Здесь, у красных холмов, они, примкнув к войску из Внутреннего Нарлака, встретились с воинством Халисуна. Вчера под вечер, облаченный в пурпурную мантию и багряную зарю, в золотом венце, на колеснице, влекомой четверкой буланых коней, властитель Халисуна явился перед своими воинами, чтобы встретиться с нарлакским младшим конисом. Халисунцы пришли с колесницами, конницей и великим множеством пеших воинов. В шлемах-ерихонках, зеленых и синих туниках до колен, в блестящих стальными пластинами, наручами и поножами доспехах, вооруженные средними мечами, заостренными на аррантский манер, эти воины стояли долгими шеренгами, и ветер развевал их черные и темно-карие длинные кудри. Напротив были нарлакцы, закованные в кольчатые брони, в округлых островерхих шлемах с наносниками и выкружками. Круглые халисунские щиты, горящие медью, киноварью и позолотой, с рисунком из письмен халисунской грамоты, и треугольные щиты нарлакцев с серебристым львом, ряд напротив ряда. Конница халисуна на легконогих степных конях, в плащах и чешуе, и тяжкая конница Внутреннего Нарлака, темно-блещущая крушецовыми дощатыми бронями, с разноцветными бунчуками на шлемах. И копья, целый лес копий, тысячи жал, заранее облитых кровавым отсветом зари. И пыль, неоседающая, несвеваемая, летящая с поземным низким ветром.
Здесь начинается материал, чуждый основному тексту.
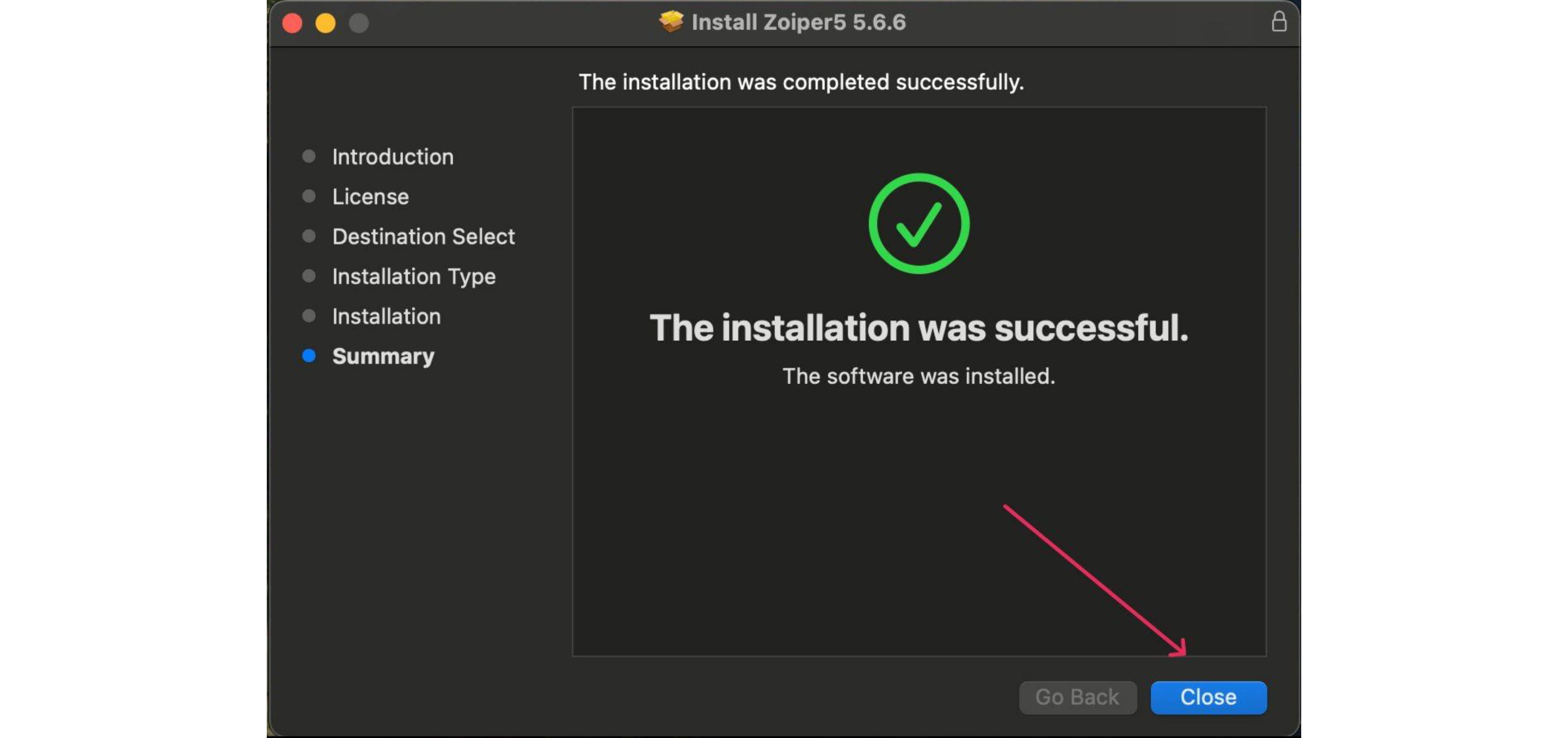1568x738 pixels.
Task: Click the blue Close button
Action: click(1208, 697)
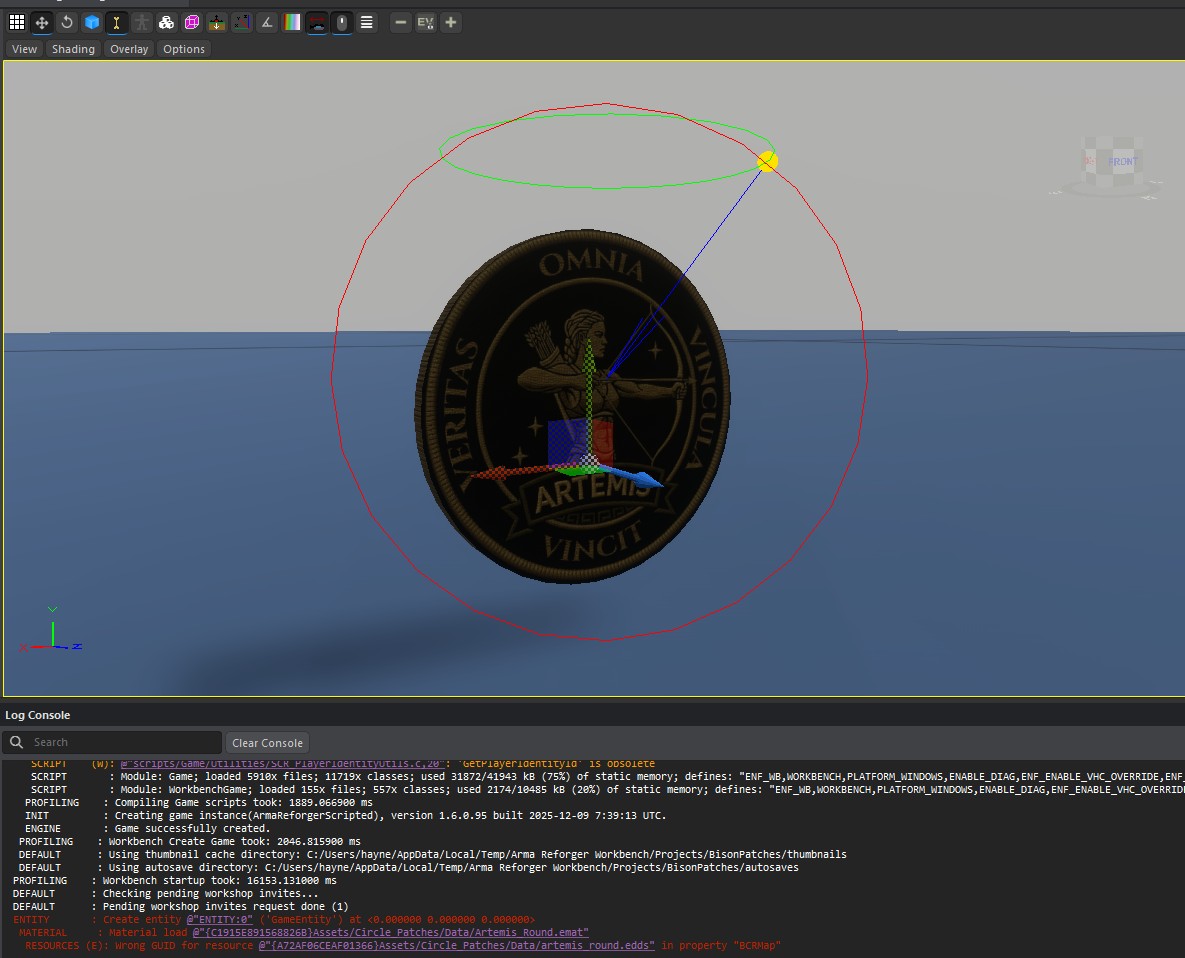This screenshot has height=958, width=1185.
Task: Click the horizontal lines list icon
Action: tap(367, 22)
Зорко, Брессах Ог Ферт и Булан оказались в третьем, самом младшем войске, где была малая галирадская дружина, наполовину из сегванов, и те, кто пришел на эту битву с разных сторон земли, ища кто войны, а кто выгоды. Ни конис Внутреннего Нарлака, ни властитель Халисуна не держали наемного войска. Первый еще не был достаточно богат, второй брал к себе лишь тех, кто был одной с ним веры. «Друзья могут быть только искренними», — сказал властитель, когда держал речь на вечерней заре.